• INSTRUCTIONS
#1 Reproduce the passage of the forum thread on registering as a freelancer from "You don't need to" up to and including "in their country.".
#2 Answer these questions about the forum thread on registering as a freelancer:
(a) About how much does the student expect to be paid per job?
(b) Below roughly what yearly income does Mark Atkinson say there is no need to worry about tax?
(c) What field of design does the student work in?

# General Business Category > General Business Forum >  how to register as a freelancer?

## somerandomdesigner

hi, i'm a student, and i have been offered some freelance work. it will be very irregular (once or twice per year) and i don't think the payment will be very much (approx. R3000 per job). the company has asked that i provide 'a legal' invoice. what do i need to do in order to provide this? do i have to register a company? etc. 

thanks, look forward to your replies  :Smile: 
srd

----------


## Norri

Try SnapBill.com, it's free for the first 5 clients  :Smile:

----------

somerandomdesigner (15-Mar-12)

----------


## Dave A

> the company has asked that i provide 'a legal' invoice. what do i need to do in order to provide this? do i have to register a company? etc.


You can invoice out in your personal capacity - no need to register a company. Just put your name, address, contact details as the supplier - and your client's details in the _Invoice to_: area.

Use an Excel invoicing template, or get an Invoice book from a stationery company, draft one using your favorite word processor... or an online service as Norri mentioned above.

----------

rfnel (15-Mar-12), somerandomdesigner (15-Mar-12)

----------


## somerandomdesigner

thanks Norri and Dave A  :Smile:  Out of interest (as freelancing is common in my field) how much would i have to be earning to register for tax, and to register as a company?

----------


## somerandomdesigner

hi Dave A, thanks for your reply - one other question - do i need to get a personal tax number, or is my name, address, and contact details sufficient? (the company is international, not south african)

----------


## Mark Atkinson

> how much would i have to be earning to register for tax, and to register as a company?


If you're earning less than about R60000 per annum I wouldn't worry bud.  :Smile:  That's around the tax threshold, so once you get up around there you can register.

Also, you don't want to register as a company unless you're in a tax bracket where you're effectively paying more than 28% tax. Considering when you pass the tax threshon ld you'll be paying 18% tax, you've got a way to go.  :Wink: 

Really as a freelancer there's no reason to register a company - you can operate as a sole proprietor and there are little to no registration requirements.

----------

somerandomdesigner (15-Mar-12)

----------


## Mark Atkinson

> Do i need to get a personal tax number, or is my name, address, and contact details sufficient? (the company is international, not south african)


You don't need to register for tax, so you don't need a personal tax number.  I don't see why there would be a problem with just your name, address, contact details and *a clear, concise description of the service you provided*.  It would really depend on what the company you're working for has to comply with in terms of tax legislation in their country.

You could always ask them if they require any specific detail on the invoices.  :Smile:

----------

somerandomdesigner (15-Mar-12)

----------


## adrianh

What sort of design work do you do?

----------


## somerandomdesigner

thanks Mark Atkinson  :Smile:

----------


## somerandomdesigner

> What sort of design work do you do?


industrial design, but the work i've been offered is for graphics  :Smile:

----------

• Entries on locating words and elements

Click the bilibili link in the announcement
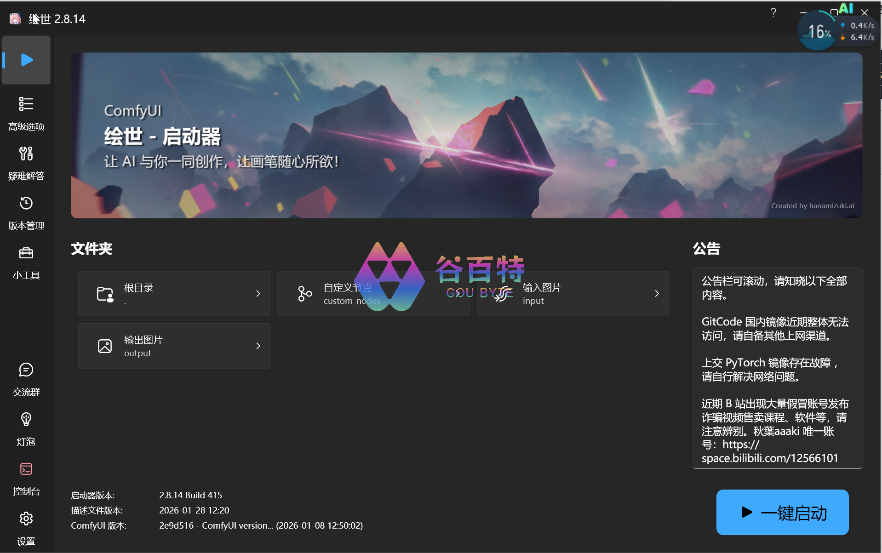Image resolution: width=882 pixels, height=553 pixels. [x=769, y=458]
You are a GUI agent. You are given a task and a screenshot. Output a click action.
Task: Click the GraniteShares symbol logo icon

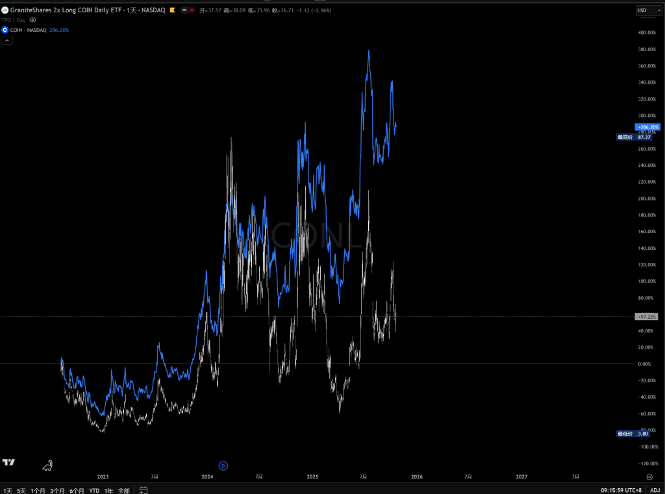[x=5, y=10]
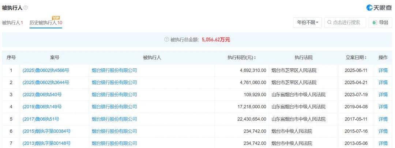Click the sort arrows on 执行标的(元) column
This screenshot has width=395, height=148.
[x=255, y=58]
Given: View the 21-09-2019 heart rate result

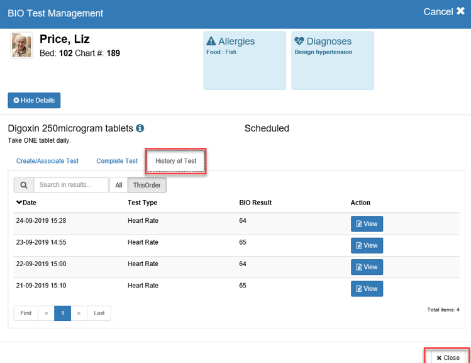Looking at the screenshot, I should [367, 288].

• RESULTS OF THE TASKS
#1
You don't need to register for tax, so you don't need a personal tax number.  I don't see why there would be a problem with just your name, address, contact details and *a clear, concise description of the service you provided*.  It would really depend on what the company you're working for has to comply with in terms of tax legislation in their country.

#2
(a) Approximately R3000 per job.
(b) About R60000 per annum.
(c) Industrial design.